Le développement de la maturité émotionnelle commence par le soin et l’amour qu’un enfant reçoit au sein d’une famille structurée, la chimie du cerveau instituant les modèles qui mèneront joyeusement l’enfant vers la vie adulte. Une famille stable et affectueuse qui enseigne l’autodiscipline et la maîtrise de soi à l’enfant aide à régler la biochimie émotionnelle de l’enfant, lui permettant d’avoir plus de contrôle sur la vie. Les foyers brisés, les familles monoparentales, le divorce, les abus et la violence affectent tous le développement des neurotransmetteurs, comme la sérotonine, lorsque des chemins neuronaux se forment.

Les effets paralysants de ces situations critiques peuvent-ils être évités ? Les recherches actuelles indiquent que la lutte contre la vague de dépressions et de troubles de l’humeur commence en adoptant une approche proactive du développement efficace de l’enfant.
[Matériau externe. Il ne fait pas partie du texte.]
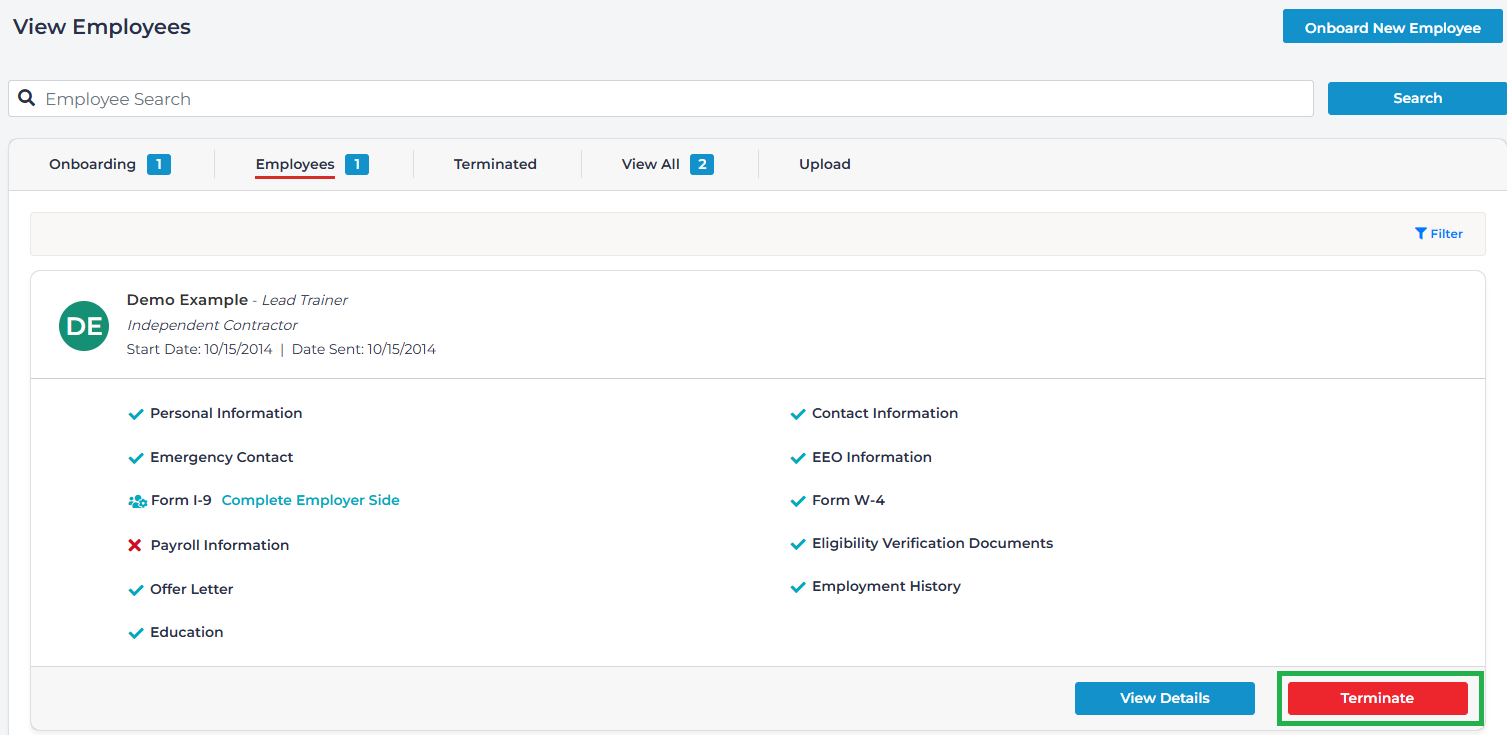Click the red Terminate button
The width and height of the screenshot is (1507, 735).
tap(1377, 698)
Les enfants qui sont élevés pour acquérir une bonne maturité émotionnelle pourront peut-être endiguer le flot de l’augmentation générationnelle de la dépression. Continuons donc de trouver des moyens pour soigner plus efficacement les personnes souffrant de troubles de l’humeur, mais concentrons-nous également sur la prévention comme étant un élément important du remède.